Start of Block

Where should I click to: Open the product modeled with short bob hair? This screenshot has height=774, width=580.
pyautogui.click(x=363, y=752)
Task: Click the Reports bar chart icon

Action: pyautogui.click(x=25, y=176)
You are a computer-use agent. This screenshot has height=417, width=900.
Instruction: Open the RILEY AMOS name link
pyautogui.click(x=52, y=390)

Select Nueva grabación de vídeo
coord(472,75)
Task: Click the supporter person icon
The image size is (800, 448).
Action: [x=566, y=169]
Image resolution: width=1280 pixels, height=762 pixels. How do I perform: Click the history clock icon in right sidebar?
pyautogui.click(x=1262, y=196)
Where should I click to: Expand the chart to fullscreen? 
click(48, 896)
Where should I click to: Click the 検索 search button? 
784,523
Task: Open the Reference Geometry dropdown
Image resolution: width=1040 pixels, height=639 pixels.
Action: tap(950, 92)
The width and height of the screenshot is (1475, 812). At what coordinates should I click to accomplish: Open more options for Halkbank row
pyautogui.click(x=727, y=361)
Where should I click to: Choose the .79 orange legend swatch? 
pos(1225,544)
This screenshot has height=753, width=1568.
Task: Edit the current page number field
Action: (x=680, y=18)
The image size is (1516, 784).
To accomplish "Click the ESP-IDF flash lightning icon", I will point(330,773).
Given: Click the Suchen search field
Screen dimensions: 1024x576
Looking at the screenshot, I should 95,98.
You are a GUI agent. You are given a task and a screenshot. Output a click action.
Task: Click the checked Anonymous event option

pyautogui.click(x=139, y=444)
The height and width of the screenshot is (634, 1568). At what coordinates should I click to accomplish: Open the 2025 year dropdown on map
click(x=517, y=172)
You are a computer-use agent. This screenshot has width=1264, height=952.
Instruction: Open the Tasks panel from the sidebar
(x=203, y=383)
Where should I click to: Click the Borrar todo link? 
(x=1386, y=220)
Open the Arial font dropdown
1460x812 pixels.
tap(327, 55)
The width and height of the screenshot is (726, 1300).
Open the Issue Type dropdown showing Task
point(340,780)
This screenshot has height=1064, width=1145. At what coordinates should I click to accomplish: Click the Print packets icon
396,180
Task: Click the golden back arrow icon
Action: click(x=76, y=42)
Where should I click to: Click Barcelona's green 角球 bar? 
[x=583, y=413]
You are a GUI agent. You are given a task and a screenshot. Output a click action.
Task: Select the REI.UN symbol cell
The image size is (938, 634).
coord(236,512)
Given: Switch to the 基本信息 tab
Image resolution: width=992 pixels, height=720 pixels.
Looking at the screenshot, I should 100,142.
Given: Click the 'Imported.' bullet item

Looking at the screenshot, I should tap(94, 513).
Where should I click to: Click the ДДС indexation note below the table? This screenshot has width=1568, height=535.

End of Block

Out of the listing above, reproduce exactly the lines from the one with "Instruction: Open the Tasks" up to and including the one with "Given: Switch to the 基本信息 tab".

Instruction: Open the Tasks panel from the sidebar
(x=203, y=383)
Where should I click to: Click the Borrar todo link? 
(x=1386, y=220)
Open the Arial font dropdown
1460x812 pixels.
tap(327, 55)
The width and height of the screenshot is (726, 1300).
Open the Issue Type dropdown showing Task
point(340,780)
This screenshot has height=1064, width=1145. At what coordinates should I click to accomplish: Click the Print packets icon
396,180
Task: Click the golden back arrow icon
Action: click(x=76, y=42)
Where should I click to: Click Barcelona's green 角球 bar? 
[x=583, y=413]
You are a GUI agent. You are given a task and a screenshot. Output a click action.
Task: Select the REI.UN symbol cell
The image size is (938, 634).
coord(236,512)
Given: Switch to the 基本信息 tab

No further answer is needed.